La señá Juani se dio por satisfecha y se dirigió a la cocina:

                -¿Y ahora adónde va?-pregunté.

                -A buscar algo con lo que atraer al otro gato -respondió la señora.

                -¿Y para eso qué vamos a usar?-pregunté lo suficientemente fuerte para que me oyera a través de varias habitaciones de la casa. Como no me respondió inmediatamente, insistí-. ¿Cómo lo vamos a hacer?¿Un sortilegio?¿Un pentángulo?¿Un aquelarre?

                La señá Juani bizqueaba cuando apareció por la puerta, con un tenedor en la mano y una lata en la otra.

                -Con atún, naturalmente.

                Y de hecho, colocó el platito de la comida del gato junto al lugar donde aún se aposentaba el felino espectral, y depositó el contenido de la lata dentro del recipiente. El minino de este lado de la línea que separa el mundo de los vivos de la ultratumba no debía de ser muy listo, porque el caso es que se aproximó al plato con alimento como si por toda la habitación no estuvieran ocurriendo cosas raras. El caso es que, cuando se acercó, un nuevo remolino de aire le atrapó, pero en esta ocasión fue distinto: más que un ataque, fue como si le rodearan con una manta mediante varias vueltas, y después, chop, todo quedó en calma. Se trató de una especie de fusión, y el “plop” correspondió a la ruptura de la burbuja que separaba ambos mundos. El felino visible, de hecho, dejó de estar sobrecogido por el pánico y se quedó súbitamente quieto, aunque respirando fuerte, como si se sintiera desubicado por el cambio de lugar. La señá Juani agarró al animal y empezó a acariciarle y hacer ruiditos apaciguadores. Después, se puso a hablarle en voz muy baja mientras se sentaba en el sillón:

                -Ya está, mi querido Desi, ya está…
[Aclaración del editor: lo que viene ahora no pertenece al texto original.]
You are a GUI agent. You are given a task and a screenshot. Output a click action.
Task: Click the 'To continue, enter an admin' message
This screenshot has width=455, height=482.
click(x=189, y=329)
                El bicho empezó a respirar más acompasadamente. Se enroscó en el regazo de la señá Juani, apoyó la cabeza sobre sus patas, y cerró los ojos con una placidez como pocas veces he visto en una cara. La señá Juani estuvo acariciándole otro buen rato mientras el mamífero ronroneaba hasta que, finalmente, dejó de hacerlo, como si ya se hubiera quedado profundamente dormido, o quizás algo más. En ese momento, el gato parpadeó y se levantó de golpe, como un señor borracho que acaba de recuperar la consciencia y se descubre con unas ropas que no son la suyas, y salió escopeteado en dirección a las profundidades de la casa, donde, a estas alturas, me pregunté si había una mazmorra con un dragón. El salón se quedó en paz.

                -Bueno, yo ya si eso me voy -quise despedirme de la señá Juani, un poco aturullado todavía por los acontecimientos. Deseaba llegar a casa, poner en orden mis ideas, y quizá reflexionar al contarle todos los detalles a mi mujer, que seguramente los pondría por escrito.
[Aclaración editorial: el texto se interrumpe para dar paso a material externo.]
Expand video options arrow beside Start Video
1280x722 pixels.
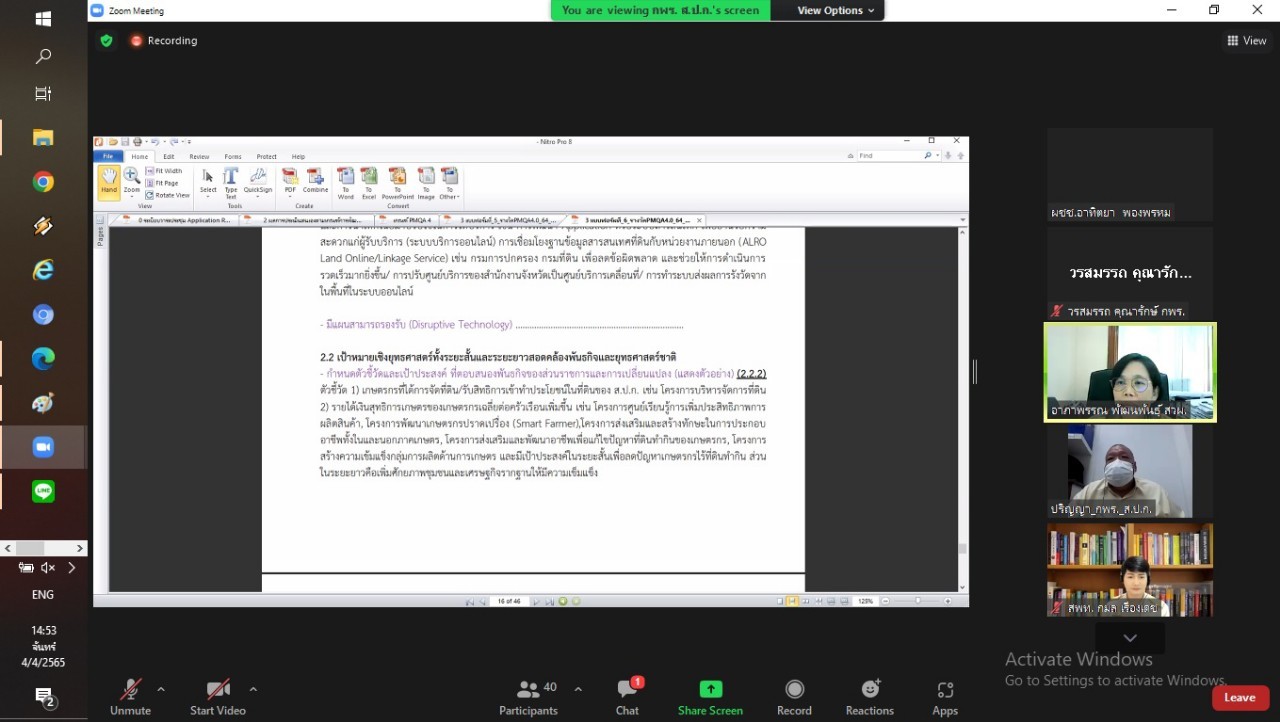pos(253,689)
                La señá Juani, desde el sillón, me hizo un gesto de aquiescencia, lo cual parecía realmente imprescindible para abandonar aquel rincón del espacio-tiempo. Antes de que me marchara, sin embargo, me pegó un grito:

                -Una cosita antes de irte…
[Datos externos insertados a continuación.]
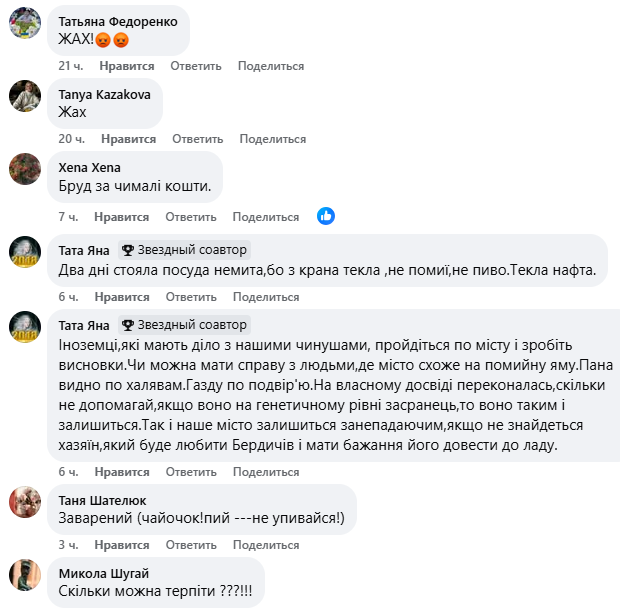
Task: Click the 21 ч. timestamp
Action: coord(70,66)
                Volví la cabeza un segundo.

                -Para la semana que viene, necesitaré una lechuza. Una normal. Y tiene que ser lechuza, no búho.

                Asentí con parsimonia.

                Lo que ocurrió la siguiente vez lo dejamos para otro día. Al fin y al cabo, todavía me estoy recuperando de las quemaduras.